Reading passage:
Once infections were ruled out, she was treated with high-dose intravenous methylprednisolone followed by oral prednisone 60 mg daily. Unfortunately, cyclophosphamide and mycophenolate were denied by her insurance. Based on some published data on MDA-5 DM, she was started on oral tacrolimus. However, she did not notice any improvement in her breathing, though her skin disease stabilized. With worsening hypoxia, her home oxygen was titrated up from 3 L/min to 6 L/min. In spite of a good appetite, she kept losing weight.

While her breathing continued to deteriorate, serial thoracic HRCT scans revealed areas of ground glass opacification being replaced by interstitial thickening and dense fibrosis, and eventual progression to diffuse reticular opacities associated with architectural distortion and traction bronchiolectasis. She underwent bronchoscopy with broncho-alveolar lavage (BAL) and transbronchial lung biopsy. Lung biopsy showed reactive type 2 cells with scattered areas of intra-alveolar fibrin and areas of organizing inflammation. Neutrophils were present both within the septal capillaries as well as in some areas within the alveolar space.

Dataset content:
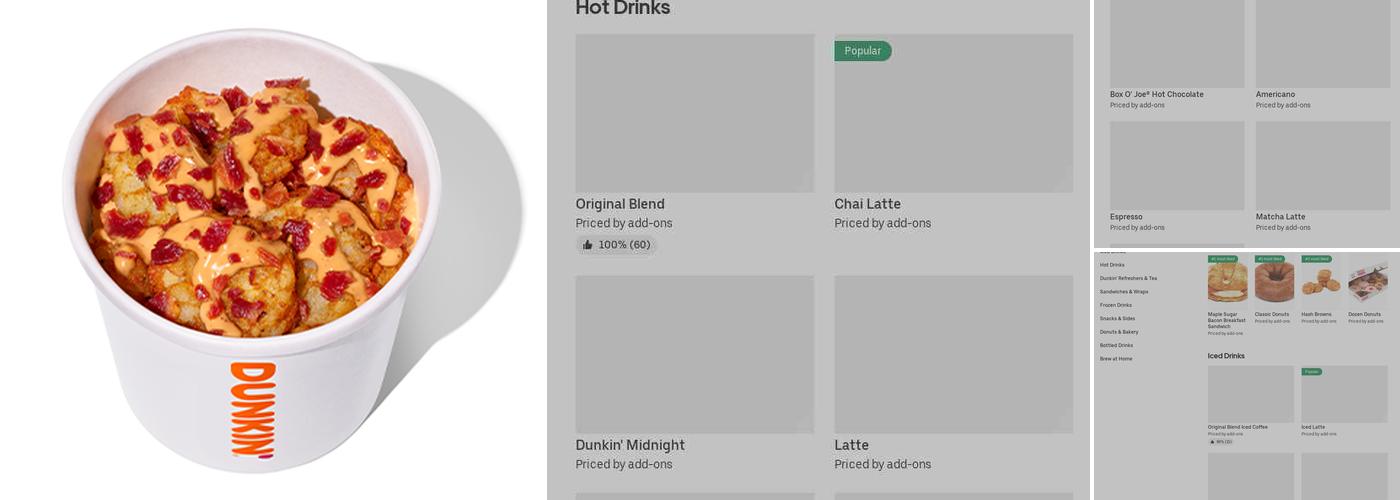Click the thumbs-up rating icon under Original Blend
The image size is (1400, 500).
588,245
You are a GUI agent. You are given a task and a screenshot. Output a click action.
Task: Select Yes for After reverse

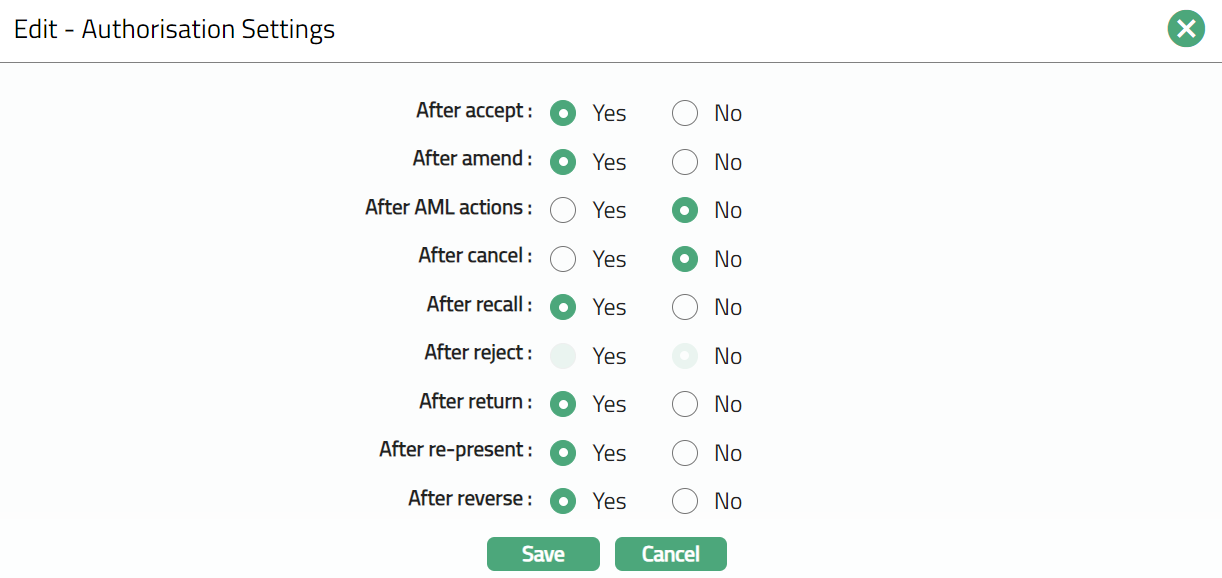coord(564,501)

--

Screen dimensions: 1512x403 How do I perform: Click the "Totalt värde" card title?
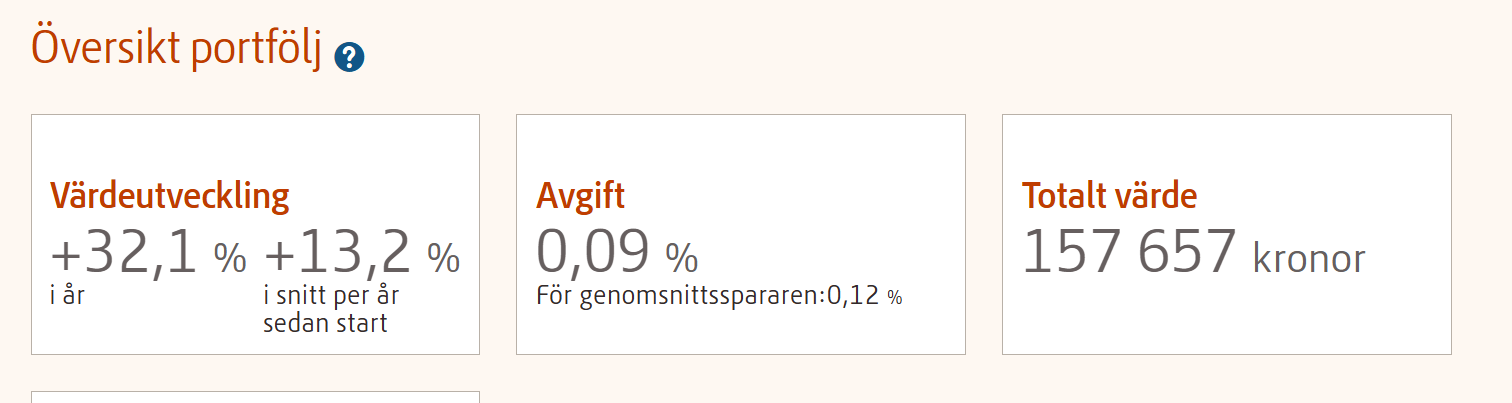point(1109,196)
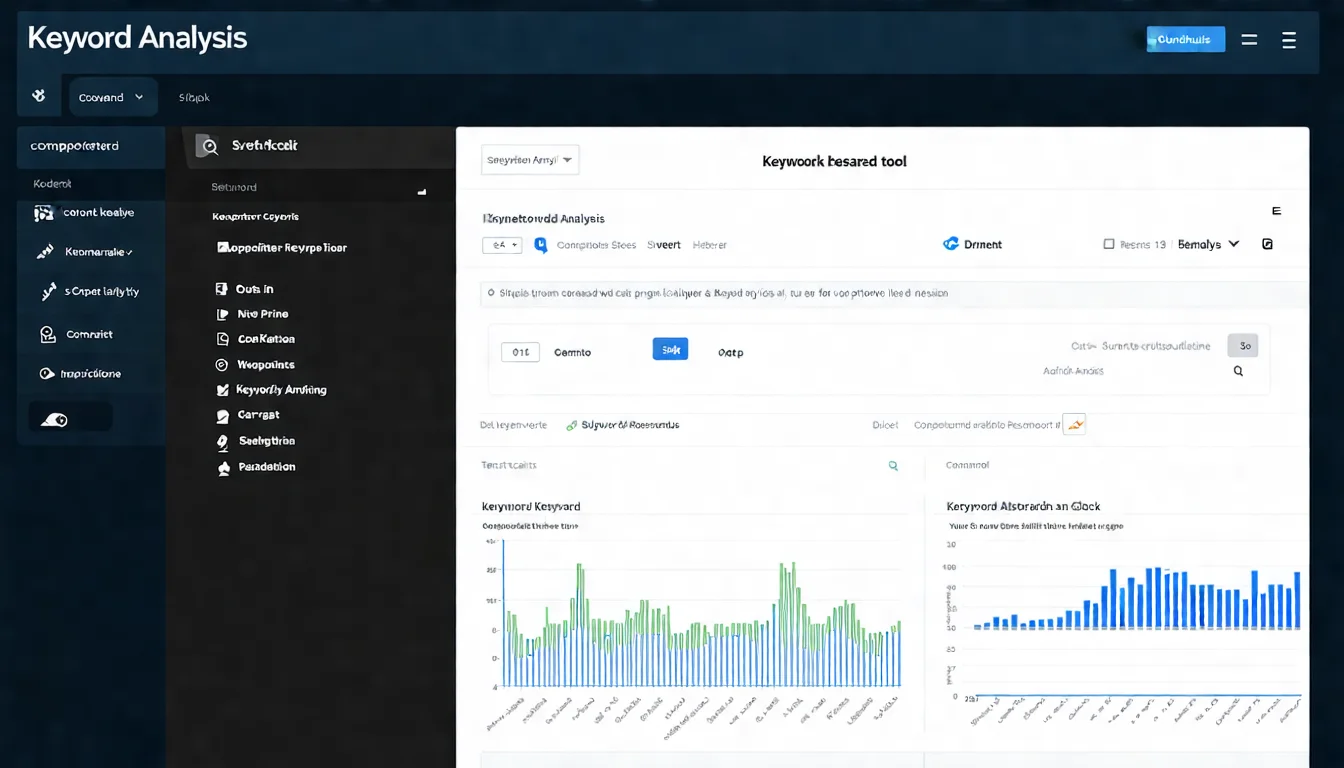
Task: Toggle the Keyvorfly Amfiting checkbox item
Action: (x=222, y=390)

Activity 1: From the case report excerpt, give again the part starting at "While her breathing" and ending at "the alveolar space.".
Activity 2: List every steroid or immunosuppressive drug named in the case report excerpt, including any that were denied.
Activity 3: Finish out the next part of the case report excerpt, picking up after its last sentence.
The items are separate material and have no connection to the case report excerpt.

Expected answer 1:
While her breathing continued to deteriorate, serial thoracic HRCT scans revealed areas of ground glass opacification being replaced by interstitial thickening and dense fibrosis, and eventual progression to diffuse reticular opacities associated with architectural distortion and traction bronchiolectasis. She underwent bronchoscopy with broncho-alveolar lavage (BAL) and transbronchial lung biopsy. Lung biopsy showed reactive type 2 cells with scattered areas of intra-alveolar fibrin and areas of organizing inflammation. Neutrophils were present both within the septal capillaries as well as in some areas within the alveolar space.

Expected answer 2: methylprednisolone, prednisone, cyclophosphamide, mycophenolate, tacrolimus

Expected answer 3:
Ultimately, hypoxia requiring positive pressure ventilation necessitated admission to the intensive care unit. Though BAL was negative for opportunistic infections, broad spectrum antibiotics were started. Oxygen requirements kept rising. Finally, she showed evidence of multi-organ failure with thrombocytopenia, transaminitis and hematuria. Despite escalation of oxygen therapy, her respiratory status continued to decline, and she developed hypotension requiring vasopressors. She ultimately died of cardiac arrest secondary to respiratory failure.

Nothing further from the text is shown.